1. FC Union Berlin II vs. Torgelower SV Greif: Gestutzte Flügel bei den Nordlichtern
Nach einigen Wechseln schloss er sich schließlich 2010 den Greifen an und war hoch motiviert, als erfahrener Spieler etwas im Mecklenburgischen mit aufzubauen. Er nannte den Club „klein aber fein“: ambitioniertes Arbeiten, aber ohne finanzielles Risiko. Aus diesem Grund verzichtete der TSV nach der Saison 2010/11 trotz Meisterschaft auch auf den Aufstieg in die Regionalliga Nord. Als wir miteinander sprachen war die Enttäuschung darüber aber bereits verflogen. Die neue Regionalliga Nordost erschien dem Verein realistischer, daher wurde nach vielen soliden Oberligajahren der Aufstieg als Ziel erklärt.

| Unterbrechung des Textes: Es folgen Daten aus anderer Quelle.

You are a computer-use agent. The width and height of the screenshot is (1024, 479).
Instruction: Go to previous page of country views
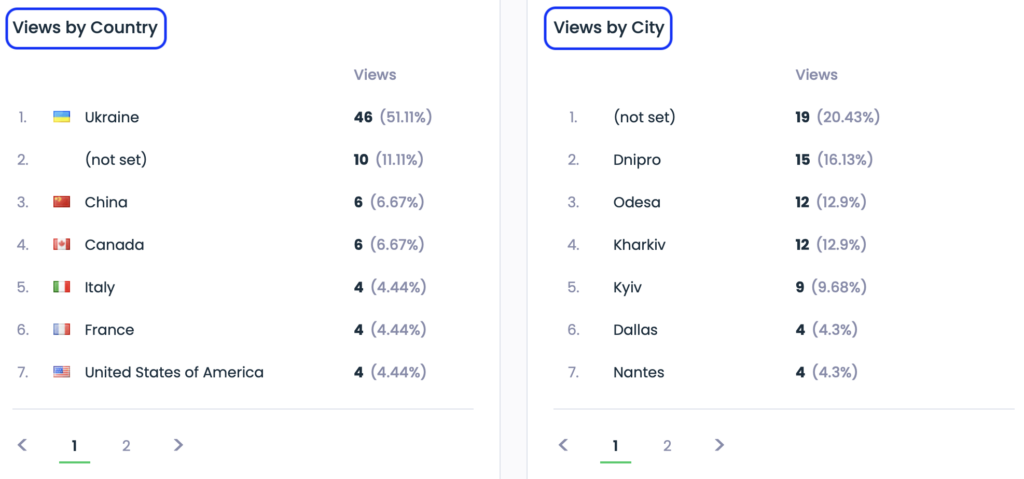tap(22, 445)
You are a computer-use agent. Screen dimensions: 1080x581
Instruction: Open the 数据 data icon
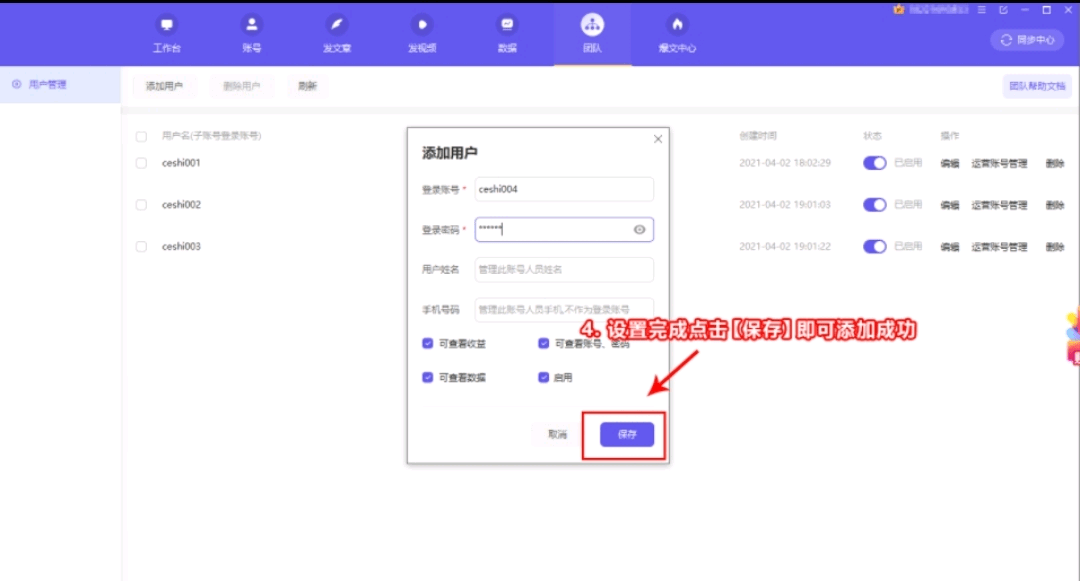coord(507,25)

Stolz berichtete Zschiesche damals über die Besonderheiten seines Clubs: um Talente in der Stadt zu halten arbeitete der Verein mit seinen Sponsoren Hand in Hand. Die Unternehmen boten den jungen Spielern Ausbildungsplätze an und stellten sie zudem für das Training tagsüber frei – keine Selbstverständlichkeit. Die Jungs konnten ihrer Leidenschaft nachgehen, sich aber gleichzeitig ein zweites Standbein aufbauen. Auch den Berlin-Pendlern, zu denen Zschiesche zählt, kam der Verein entgegen indem er Unterkünfte zur Verfügung stellte. So kann Zschiesche noch heute mit seiner Frau und seinen zwei Kindern in Berlin wohnen, muss aber nicht jeden Tag die etwa 150km von Berlin nach Torgelow auf sich nehmen. In der Meisterschaftssaison 2010/11 gab es für ihn ein Wiedersehen mit den Eisernen bzw. mit deren frisch aufgestiegener U23. Gemeinsam mit den jungen Unionern traten die Greifen dann schließlich wie geplant in der letzten Saison die Reise in die Regionalliga an.
Während Union als Zweiter automatisch qualifiziert war, musste Torgelow als Tabellenfünfter gegen den achten der Südstaffel, Fortuna Chemnitz, antreten und setzte sich erst nach Verlängerung des zweiten Relegationsspiels durch. Damit erreichte Torgelow als letzter die neue Liga. Und es sieht so aus, als wären die Greifen die ersten, die sie wieder verlassen müssen. Denn nach bislang nur einem Sieg und drei Remis stehen sie mit gestutzten Flügeln abgeschlagen am Tabellenende. Trotz eines großen Punkteabstands ist Unions U23 aber ebenfalls mitten im Abstiegskampf. Nachdem die Berliner zuletzt gegen direkte Konkurrenten Federn lassen mussten (1:4 bei Cottbus II und 0:1 gegen Lok Leipzig), war heute ein Sieg im heimischen Friedrich-Ludwig-Jahnsportpark Pflicht.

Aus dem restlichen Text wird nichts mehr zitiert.